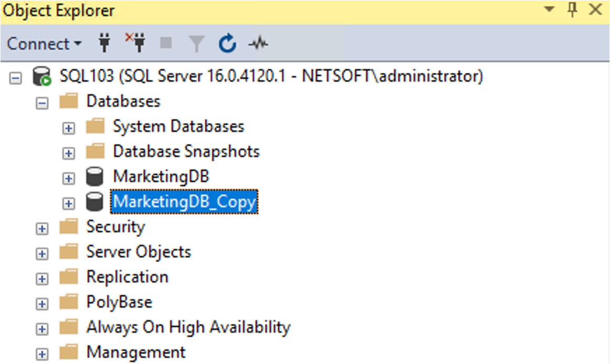Select the Always On High Availability node
This screenshot has width=610, height=364.
[187, 327]
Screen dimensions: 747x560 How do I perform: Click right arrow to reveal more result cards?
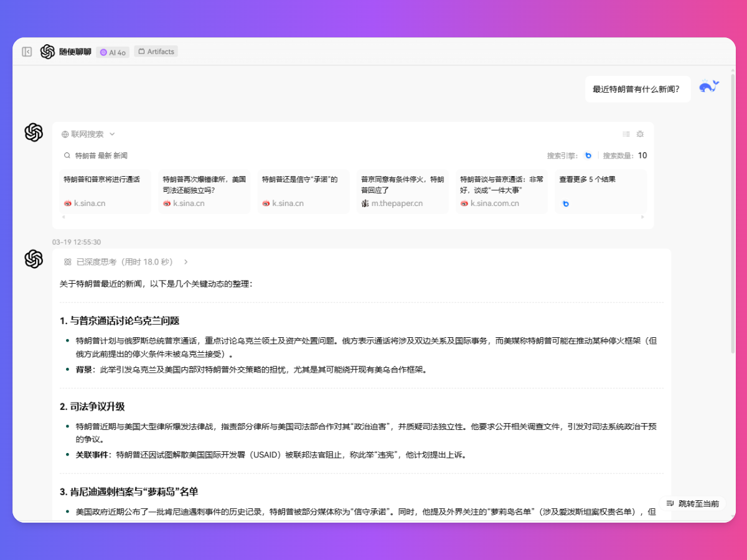pos(643,217)
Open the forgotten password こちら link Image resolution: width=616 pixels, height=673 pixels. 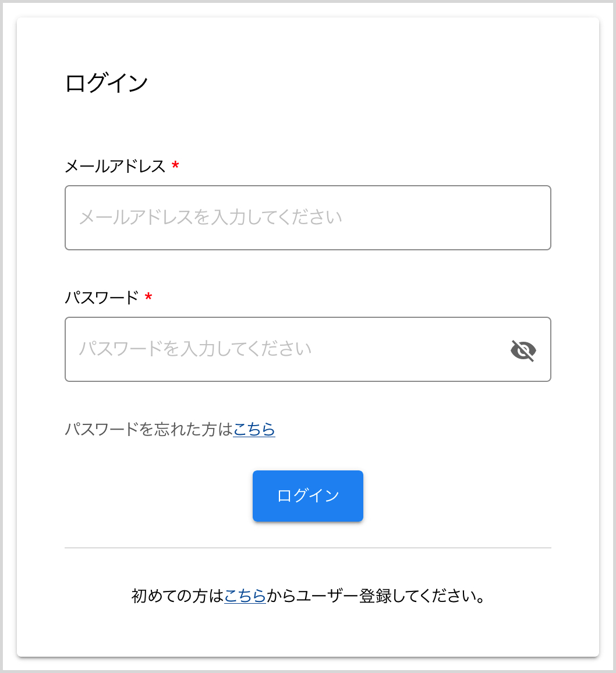254,430
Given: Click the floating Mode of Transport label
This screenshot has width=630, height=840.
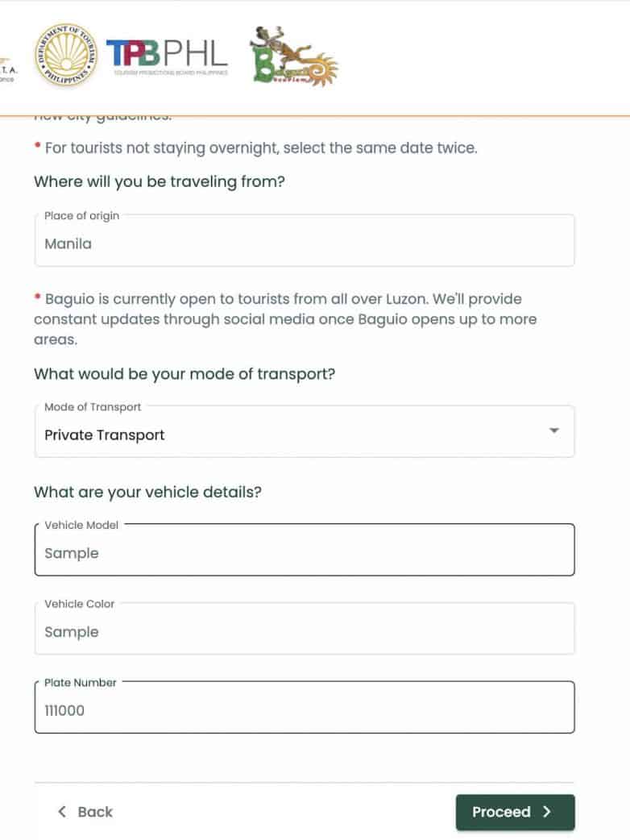Looking at the screenshot, I should click(x=93, y=407).
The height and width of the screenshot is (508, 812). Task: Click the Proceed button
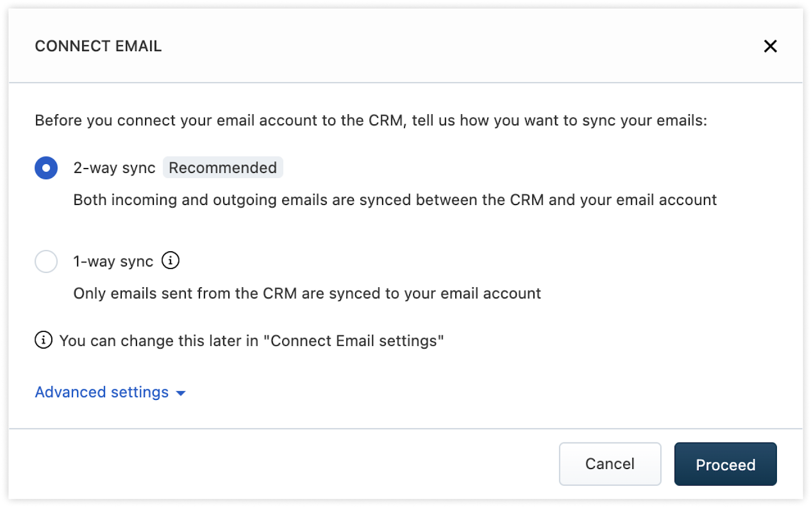pyautogui.click(x=725, y=464)
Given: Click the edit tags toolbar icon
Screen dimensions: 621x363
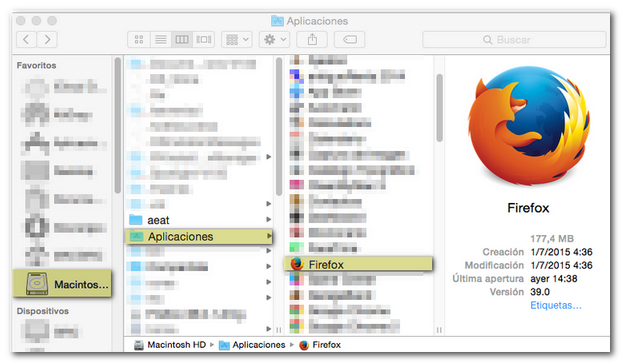Looking at the screenshot, I should point(349,40).
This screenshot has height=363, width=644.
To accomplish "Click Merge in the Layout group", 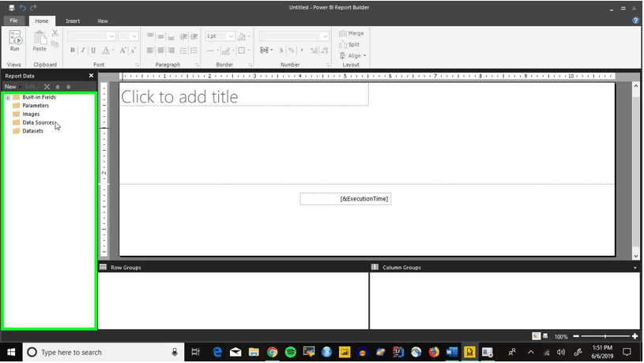I will [352, 33].
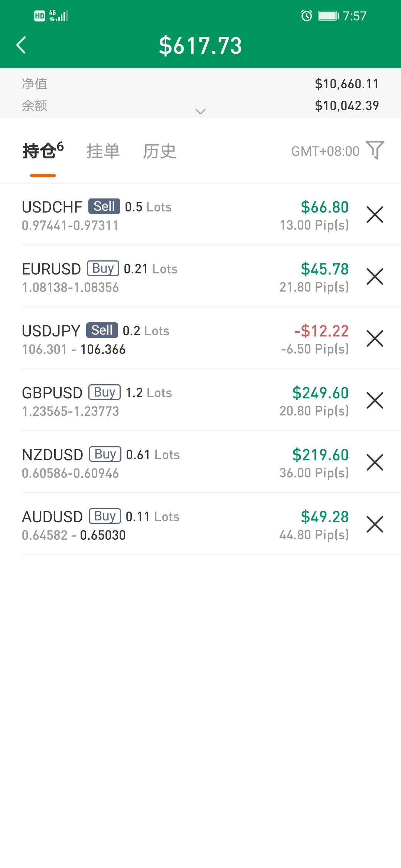Screen dimensions: 401x868
Task: Tap the Sell badge on USDJPY
Action: 102,330
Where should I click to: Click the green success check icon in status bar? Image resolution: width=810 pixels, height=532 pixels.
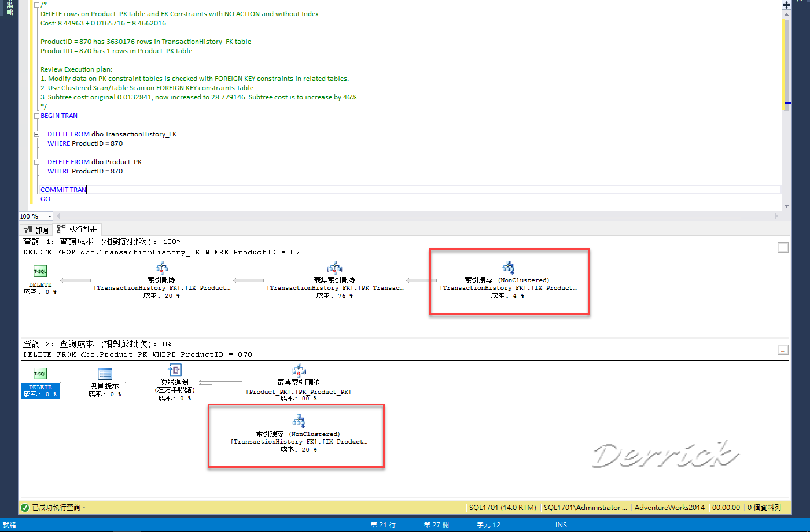[x=25, y=507]
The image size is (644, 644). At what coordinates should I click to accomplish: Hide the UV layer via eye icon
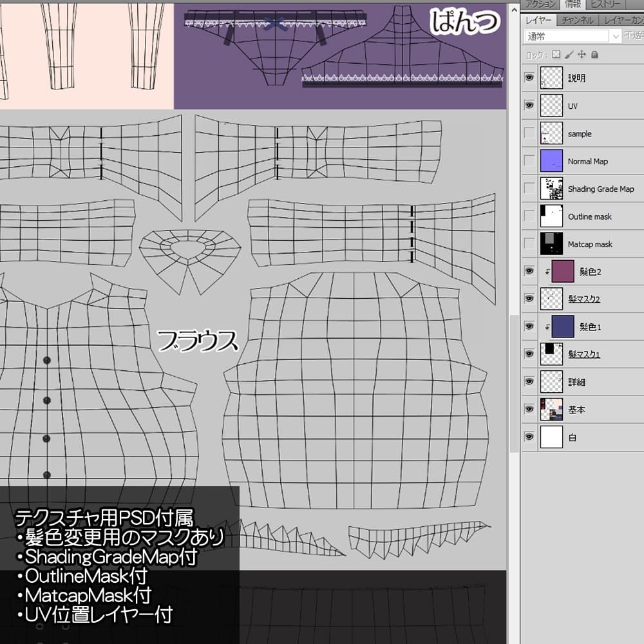coord(529,106)
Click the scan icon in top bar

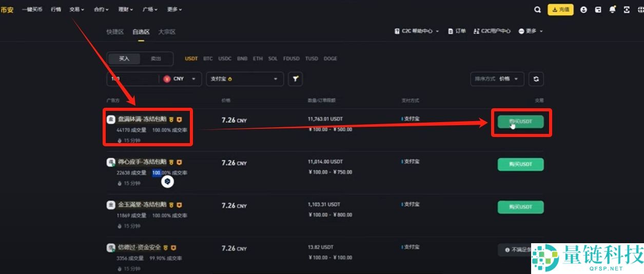point(627,10)
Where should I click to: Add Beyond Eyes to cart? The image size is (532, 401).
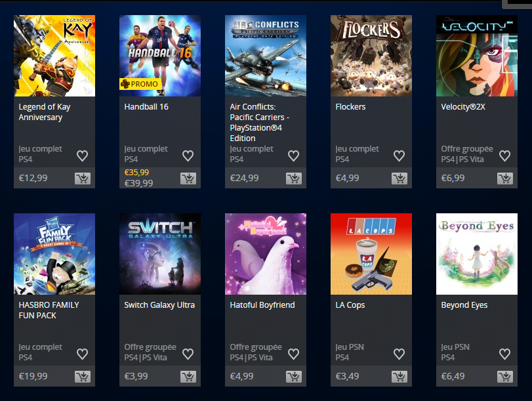pyautogui.click(x=505, y=377)
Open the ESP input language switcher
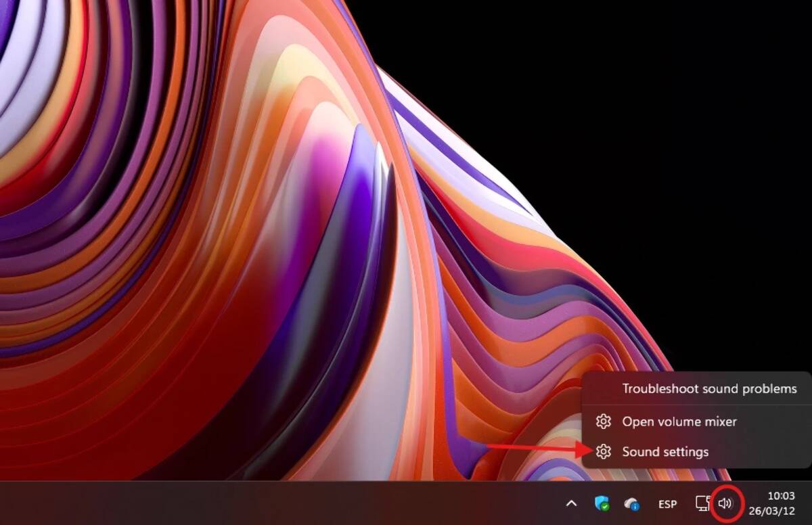812x525 pixels. click(x=667, y=504)
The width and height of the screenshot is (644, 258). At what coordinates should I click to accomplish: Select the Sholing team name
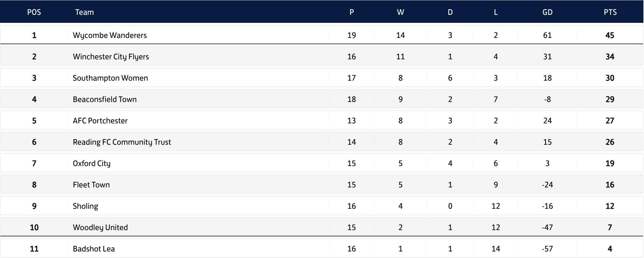[x=85, y=206]
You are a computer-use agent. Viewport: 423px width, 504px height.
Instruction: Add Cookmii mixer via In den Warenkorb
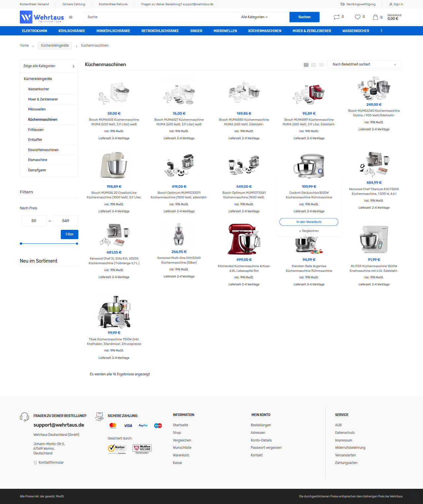309,222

# # # # #

▶ **Task brief**:
Pick every line containing the word "Given" out of the material, and copy those lines.

▶ **Response area**:
Given: Click the floating Mode of Transport label
Given: Click the edit tags toolbar icon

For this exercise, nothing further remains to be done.